T - the type of the elements of this PCollectionpublic class PCollection<T> extends TypedPValue<T>
PCollection<T> is an immutable collection of values of type
T. A PCollection can contain either a bounded or unbounded
number of elements. Bounded and unbounded PCollections are produced
as the output of PTransforms
(including root PTransforms like
TextIO.Read,
PubsubIO.Read and
Create), and can
be passed as the inputs of other PTransforms.
Some root transforms produce bounded PCollections and others
produce unbounded ones. For example,
TextIO.Read reads a static set
of files, so it produces a bounded PCollection.

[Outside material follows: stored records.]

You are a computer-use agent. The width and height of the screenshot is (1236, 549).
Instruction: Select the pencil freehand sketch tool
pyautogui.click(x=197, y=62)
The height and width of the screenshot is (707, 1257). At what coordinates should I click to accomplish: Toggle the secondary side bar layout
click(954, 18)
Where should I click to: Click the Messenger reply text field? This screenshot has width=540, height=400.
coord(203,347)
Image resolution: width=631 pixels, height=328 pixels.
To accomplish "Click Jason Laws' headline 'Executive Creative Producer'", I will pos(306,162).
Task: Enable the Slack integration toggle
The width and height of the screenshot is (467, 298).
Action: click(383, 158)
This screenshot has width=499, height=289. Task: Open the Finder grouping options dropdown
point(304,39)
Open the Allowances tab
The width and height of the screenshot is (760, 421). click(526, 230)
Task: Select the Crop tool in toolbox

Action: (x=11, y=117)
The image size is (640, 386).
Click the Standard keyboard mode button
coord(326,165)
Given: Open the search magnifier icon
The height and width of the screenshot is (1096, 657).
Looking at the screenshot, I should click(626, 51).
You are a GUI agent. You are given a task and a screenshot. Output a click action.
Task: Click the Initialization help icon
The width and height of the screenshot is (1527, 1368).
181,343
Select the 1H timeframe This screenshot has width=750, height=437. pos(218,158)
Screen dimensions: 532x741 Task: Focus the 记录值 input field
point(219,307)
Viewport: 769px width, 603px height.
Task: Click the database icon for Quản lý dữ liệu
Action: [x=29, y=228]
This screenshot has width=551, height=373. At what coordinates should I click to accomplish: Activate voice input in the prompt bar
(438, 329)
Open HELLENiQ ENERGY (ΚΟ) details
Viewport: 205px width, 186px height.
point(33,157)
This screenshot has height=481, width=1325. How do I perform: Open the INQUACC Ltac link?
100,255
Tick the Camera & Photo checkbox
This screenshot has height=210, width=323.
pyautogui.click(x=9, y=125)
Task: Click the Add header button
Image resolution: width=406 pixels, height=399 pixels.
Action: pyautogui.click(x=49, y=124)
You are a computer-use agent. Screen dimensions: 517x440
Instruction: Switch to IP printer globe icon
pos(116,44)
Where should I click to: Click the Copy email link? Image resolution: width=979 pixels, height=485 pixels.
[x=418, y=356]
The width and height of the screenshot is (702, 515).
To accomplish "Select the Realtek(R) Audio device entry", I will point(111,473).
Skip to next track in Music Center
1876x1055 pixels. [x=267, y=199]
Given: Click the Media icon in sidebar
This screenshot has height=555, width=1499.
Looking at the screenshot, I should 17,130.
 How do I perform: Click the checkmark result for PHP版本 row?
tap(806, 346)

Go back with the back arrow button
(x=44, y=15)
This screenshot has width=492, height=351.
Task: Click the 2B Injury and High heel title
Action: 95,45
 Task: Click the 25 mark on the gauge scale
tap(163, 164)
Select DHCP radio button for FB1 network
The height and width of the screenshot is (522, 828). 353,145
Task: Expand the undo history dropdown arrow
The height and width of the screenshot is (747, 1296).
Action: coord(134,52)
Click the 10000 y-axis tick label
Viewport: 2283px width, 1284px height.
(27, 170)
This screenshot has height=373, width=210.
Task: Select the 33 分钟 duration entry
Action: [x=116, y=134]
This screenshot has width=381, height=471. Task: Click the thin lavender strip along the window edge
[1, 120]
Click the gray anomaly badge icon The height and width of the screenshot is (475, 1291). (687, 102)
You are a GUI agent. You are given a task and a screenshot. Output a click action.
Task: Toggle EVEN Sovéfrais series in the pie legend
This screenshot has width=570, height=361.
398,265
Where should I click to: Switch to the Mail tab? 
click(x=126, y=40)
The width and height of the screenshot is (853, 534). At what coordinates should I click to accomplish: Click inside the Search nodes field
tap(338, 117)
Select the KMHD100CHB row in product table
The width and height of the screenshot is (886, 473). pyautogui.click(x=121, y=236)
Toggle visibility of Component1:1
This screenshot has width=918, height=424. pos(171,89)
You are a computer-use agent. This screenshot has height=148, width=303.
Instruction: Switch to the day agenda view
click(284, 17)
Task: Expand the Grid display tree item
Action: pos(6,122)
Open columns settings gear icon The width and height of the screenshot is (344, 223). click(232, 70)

PubsubIO.Read, on the other hand,
receives a potentially infinite stream of Pubsub messages, so it produces
an unbounded PCollection.
Each element in a PCollection may have an associated implicit
timestamp. Readers assign timestamps to elements when they create
PCollections, and other PTransforms propagate these
timestamps from their input to their output. For example, PubsubIO.Read
assigns pubsub message timestamps to elements, and TextIO.Read assigns
the default value Long.MIN_VALUE to elements. User code can
explicitly assign timestamps to elements with
DoFn.Context.outputWithTimestamp(O, org.joda.time.Instant).
Additionally, a PCollection has an associated
WindowFn and each element is assigned to a set of windows.
By default, the windowing function is
GlobalWindows
and all elements are assigned into a single default window.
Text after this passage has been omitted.